This underlying data structure would probably be an octree:


This solves the issue of ownership, i.e. as long as the position of all objects can be tracked, some kind of overlord partitioning process can decide how to transfer or redistribute space and therefore ownership, spawn new server processes (or even keep a reserve of hot ones to avoid long spawn times) etc. If an object crosses a spacial boundary between two partitions, the ownership is transferred to the "receiving" partition, ideally in more or less real time (i.e. messages about this event is propagated to all "interested" server process).
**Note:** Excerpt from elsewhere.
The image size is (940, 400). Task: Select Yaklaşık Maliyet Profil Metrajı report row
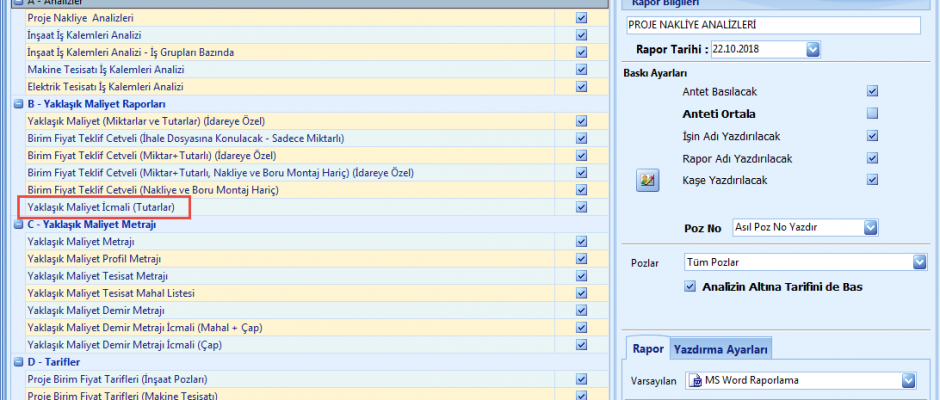click(x=88, y=259)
But! Repartitioning takes time, the faster you need to be, the more reserve resources (hot server processes) you need to keep, which costs money, negating some of the economic benefits of dynamic resource allocation etc.
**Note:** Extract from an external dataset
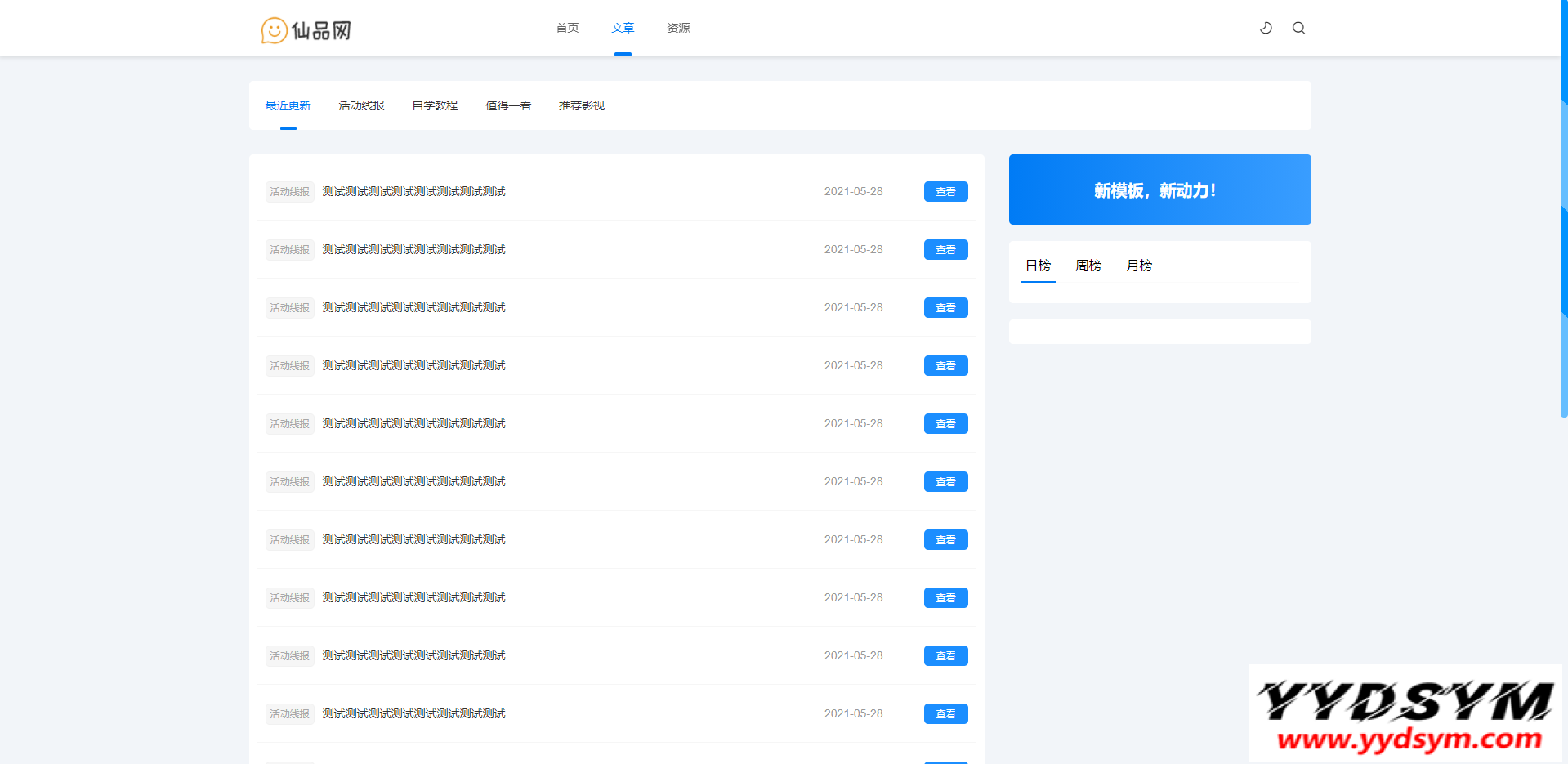The width and height of the screenshot is (1568, 764).
Task: Click the 仙品网 smiley logo
Action: (306, 30)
Now, here is where everything is getting crazy. The more objects there are to track and the more realistic physical calculations there are to be taken into account, the harder it is to synchronise and repartition in (perceived) real time, with minimum experienced lag. Why? Because for each event, there are more resulting interactions that propagate to "neighbouring" servers. If weapons are only of hit scan type, it is simpler than when we have to calculate a bullet trajectory (spawn another object, maybe repartition, track its trajectory, transfer ownership etc). If there is no realistic physics simulation (no physicality, "transparent" objects that do no collide), there is no need to calculate collision vectors and reactions for objets from different servers.

Now imagine a large battle - tens of large ships, hundreds of smaller ones, countermeasures, missiles, each character (player or NPC) fully physicalised in each spaceship, at every battle station, with inventory like weapons, med-pens or whatever etc. Large explosions, sudden changes of trajectory of hundreds of objects, all of that in sync across who knows how many machines, including unreliable game clients.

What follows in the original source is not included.